# start of TASK INPUT

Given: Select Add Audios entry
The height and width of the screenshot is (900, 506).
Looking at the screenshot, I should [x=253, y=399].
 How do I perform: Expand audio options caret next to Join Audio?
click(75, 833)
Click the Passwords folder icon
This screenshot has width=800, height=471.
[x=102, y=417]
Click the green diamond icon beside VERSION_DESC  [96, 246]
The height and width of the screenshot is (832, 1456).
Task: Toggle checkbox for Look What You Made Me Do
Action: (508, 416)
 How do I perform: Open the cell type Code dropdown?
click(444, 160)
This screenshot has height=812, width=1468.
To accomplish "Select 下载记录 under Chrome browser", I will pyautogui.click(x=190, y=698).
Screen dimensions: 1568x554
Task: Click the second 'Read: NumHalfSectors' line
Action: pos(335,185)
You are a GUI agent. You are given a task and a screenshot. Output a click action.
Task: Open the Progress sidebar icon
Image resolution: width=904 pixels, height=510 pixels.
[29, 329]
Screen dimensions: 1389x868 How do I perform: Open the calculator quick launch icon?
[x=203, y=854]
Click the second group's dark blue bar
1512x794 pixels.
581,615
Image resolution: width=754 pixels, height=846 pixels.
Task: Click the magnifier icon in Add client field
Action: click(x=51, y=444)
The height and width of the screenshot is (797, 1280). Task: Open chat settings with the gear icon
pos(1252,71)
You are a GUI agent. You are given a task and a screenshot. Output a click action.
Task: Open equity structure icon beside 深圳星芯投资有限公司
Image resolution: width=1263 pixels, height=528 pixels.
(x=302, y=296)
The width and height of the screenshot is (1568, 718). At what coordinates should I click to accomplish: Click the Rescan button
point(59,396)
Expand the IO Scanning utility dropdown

# end of TASK INPUT

■ **JOB**:
Could you rewrite all of the items above so that every "How do I perform" becomes "How can I do" and nothing else changes?

■ **SOLUTION TO THE PROBLEM**:
Given: Select Add Audios entry
The height and width of the screenshot is (900, 506).
Looking at the screenshot, I should [x=253, y=399].
 How can I do: Expand audio options caret next to Join Audio?
click(75, 833)
Click the Passwords folder icon
This screenshot has width=800, height=471.
[x=102, y=417]
Click the green diamond icon beside VERSION_DESC  [96, 246]
The height and width of the screenshot is (832, 1456).
Task: Toggle checkbox for Look What You Made Me Do
Action: (508, 416)
 How can I do: Open the cell type Code dropdown?
click(444, 160)
This screenshot has height=812, width=1468.
To accomplish "Select 下载记录 under Chrome browser", I will pyautogui.click(x=190, y=698).
Screen dimensions: 1568x554
Task: Click the second 'Read: NumHalfSectors' line
Action: pos(335,185)
You are a GUI agent. You are given a task and a screenshot. Output a click action.
Task: Open the Progress sidebar icon
Image resolution: width=904 pixels, height=510 pixels.
[29, 329]
Screen dimensions: 1389x868 How can I do: Open the calculator quick launch icon?
[x=203, y=854]
Click the second group's dark blue bar
1512x794 pixels.
581,615
Image resolution: width=754 pixels, height=846 pixels.
Task: Click the magnifier icon in Add client field
Action: click(x=51, y=444)
The height and width of the screenshot is (797, 1280). Task: Open chat settings with the gear icon
pos(1252,71)
You are a GUI agent. You are given a task and a screenshot. Output a click action.
Task: Open equity structure icon beside 深圳星芯投资有限公司
Image resolution: width=1263 pixels, height=528 pixels.
(x=302, y=296)
The width and height of the screenshot is (1568, 718). At what coordinates should I click to accomplish: Click the Rescan button
point(59,396)
Expand the IO Scanning utility dropdown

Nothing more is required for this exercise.